Descriptions, Reviews, Etc.
Publisher Description:
In this first Jacey Cameron adventure for middle-graders, the motherless 12-year-old heroine inherits what her grandmother told her was a magic necklace. It would on its own whim, Grandma confided, transport her back in time. Busy with her first year of middle school on Port Ransome Island in Washington state and not even half-believing her grandmother's tale, Jacey tucks the necklace box away in her top drawer. She continues to touch the cold wood each night as she promised and, not long after Grandma crossed over, the box was warm Only then did it open and allow Jacey to put the necklace around her neck and goes to bed as she was instructed.

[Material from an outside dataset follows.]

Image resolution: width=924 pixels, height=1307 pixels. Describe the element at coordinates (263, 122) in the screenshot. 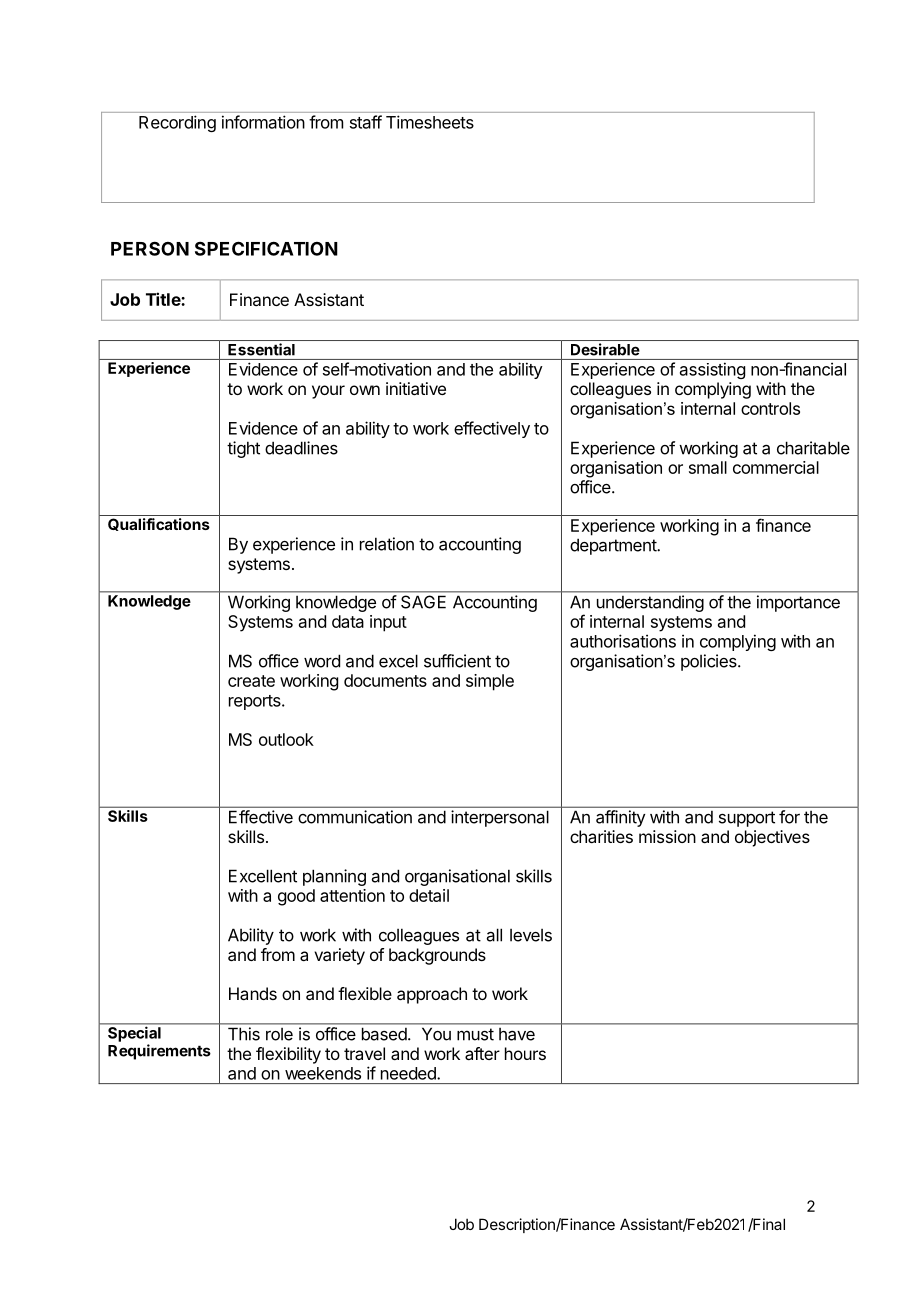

She awakens in the 18th century, in the household of John Sevier, governor of the self-proclaimed State of Franklin. As the bound girl, Jane, she has charge of Sevier's several young children (there were sixteen in all), cards wool, does baby laundry by hand and continually polishes Bonny Kate Sevier's prized puncheon floors. Nancy Ward, the Blessed Woman of the Cherokee, enters the story early. She is a friend to John Sevier as well as a representative of her people, for her wisdom has told her that the whites will soon be "as grass in the meadow," and she strives for peace. At a Christmas gathering at John Crockett's (Davy Crockett's father) at the mouth of Limestone Creek, little Catherine Sevier is kidnapped by marauding Chickamauga warriors who also take Jane/Jacey who has come to look for the child. Their adventures for several weeks in the renegade indians' camp are the heart of the story, as is Nancy Ward's rescue of the two girls. True to Grandma's story, Jacey awakened in her own bed with the necklace back in its once more cold box. "But nothing came home with me, Grandma," she whispered as she looked around her room. "And I'm not sure I made a difference as you said I would."Only later did she find her memento of the Franklin trip, and learn in a history book what happened to John Sevier as six-times governor of Tennessee, in that land that once was Franklin.